### [YOUR TASK]
Filter on the word "will": copy each matching line from the listing below.

### [RECORDS FOR PROCESSING]

Start of Block

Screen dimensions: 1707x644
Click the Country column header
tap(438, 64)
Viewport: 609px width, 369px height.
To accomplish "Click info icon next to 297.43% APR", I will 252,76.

End of Block
Start of Block

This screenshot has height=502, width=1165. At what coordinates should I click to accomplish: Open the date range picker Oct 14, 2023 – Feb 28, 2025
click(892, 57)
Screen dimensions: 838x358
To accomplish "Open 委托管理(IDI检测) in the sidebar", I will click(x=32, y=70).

End of Block

### [REPLY]
To accomplish "Click info icon next to 297.43% APR", I will 252,76.
To accomplish "Open 委托管理(IDI检测) in the sidebar", I will click(x=32, y=70).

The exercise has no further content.